* **Exercises**:
(a) Answer these questions about the grid-based outlier detection assignment:
(i) What does a value of 1 indicate in submissionSample.csv?
(ii) In which file must the results be output?
(iii) In which folder must all code files be packed?
(b) Write the next part of the grid-based outlier detection assignment, continuing after its final note on grading.

* **Page excerpt**:
________________________
---
title: "Q2. Grid-Based Outlier Discovery Approach (8 points)"
author: "TW"
date: "2025-03-29"
categories: python
draft: false
---

# Q2. Grid-Based Outlier Discovery Approach (8 points)
In this question, you should implement a grid-based outlier detection method
to find outliers in a large data set.
Data Descriptions :
1. Relevant data is in folder Data_Q2.
2. X.csv: Testing data, as input.

submissionSample.csv: sample of submission, 0 indicate inlier, 1
indicate outlier.

**Requirements :**

1. No relevant third-party packages, you must implement the algorithm by
yourself.

**Submissions :**

1. Please report your main experimental steps in Q2_readme.pdf . If your
codes refer to any blog, github, paper and so on, please report their
links in it.
2. Output your results in Q2_output.csv . The format refer to
submissionSample.csv or below. Note that the .csv file should contain
one column.

|result|
|--|
|0|
|1|
|…|
|1|

3. Pack all code files in folder Q2_code .
4. Pack all files/folders above in folder Q2 .

**Notes:**

We will grade according to the code, efficiency of your method, the
experiment steps and methods you mentioned in the report and the recall
and precision of the your model’s prediction.
________________________
* **Dataset content**:
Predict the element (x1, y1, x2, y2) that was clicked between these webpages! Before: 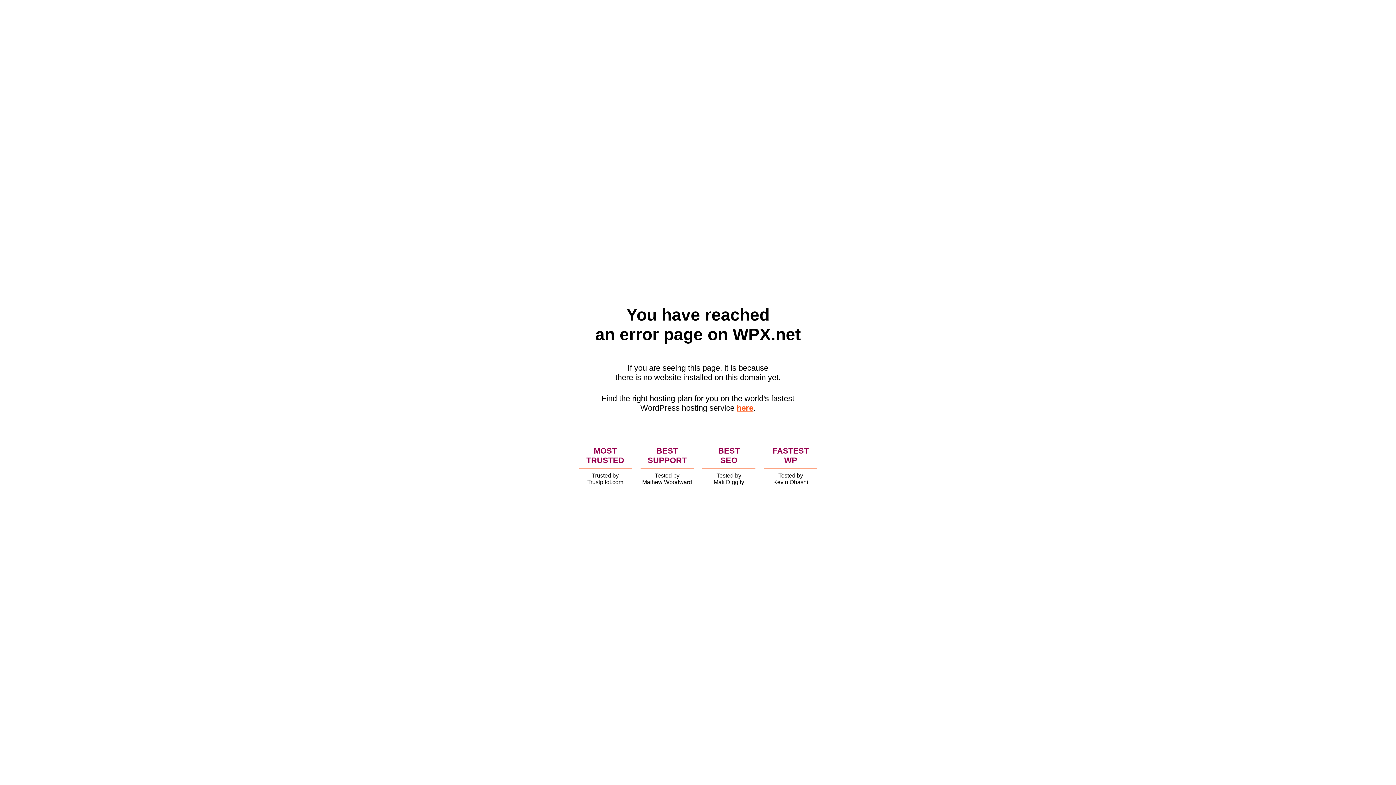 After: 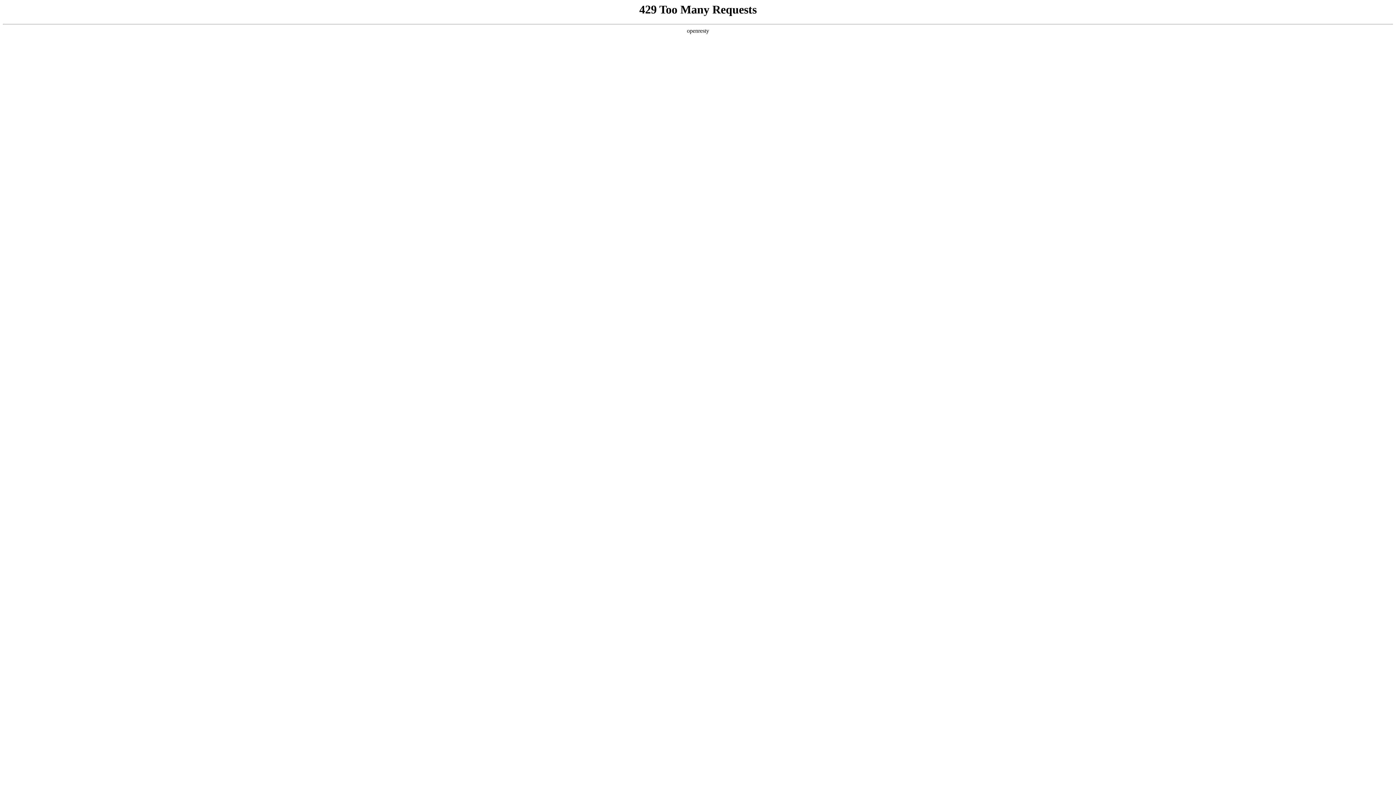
________________________
* **Outputs by task**:
(a)
(i) An outlier.
(ii) Q2_output.csv.
(iii) Q2_code.

(b)
In [1]:
%cd /content/drive/MyDrive/Notes/MSBD5002/Data_Q2

/content/drive/MyDrive/Notes/MSBD5002/Data_Q2


The task is to perform **grid-based outlier detection** in an **unsupervised** manner on the test data (`X.csv`) directly, as there’s no separate training set or labels to train a supervised model. We’ll treat this as a purely unsupervised outlier detection problem, where we apply the grid-based method to `X.csv` to identify outliers, evaluate the approach using internal metrics (since no ground truth labels are available), and generate predictions in the format specified by `submissionSample.csv`.

Let’s walk through the solution step by step, adjusting for the fact that `X.csv` is the test data and we have no training data or labels.

### Step 1: Understanding the Problem and Data
- **Data Description**:
  - `X.csv`: Test data with 286048 samples and 10 numerical features.
  - No training data or labels are provided, so we’ll treat this as an unsupervised outlier detection task.
- **Task**:
  - Implement a grid-based outlier detection method to identify outliers in `X.csv`.
  - Predict whether each data point is an inlier (0) or an outlier (1).
  - Output predictions in a CSV file (`Q2_output.csv`) with a single column `result`, matching the format of `submissionSample.csv`.
  - Document the approach, including experimental steps, methods, recall, and precision, in a report (`Q2_readme.pdf`).
- **Submission**:
  - Pack all code files and the output CSV into a folder named `Q2_code`.


#### Grid-Based Outlier Detection (Unsupervised)
Since this is an unsupervised task, we’ll apply the grid-based method directly to `X.csv`. The method will:
1. Divide the data space into a grid.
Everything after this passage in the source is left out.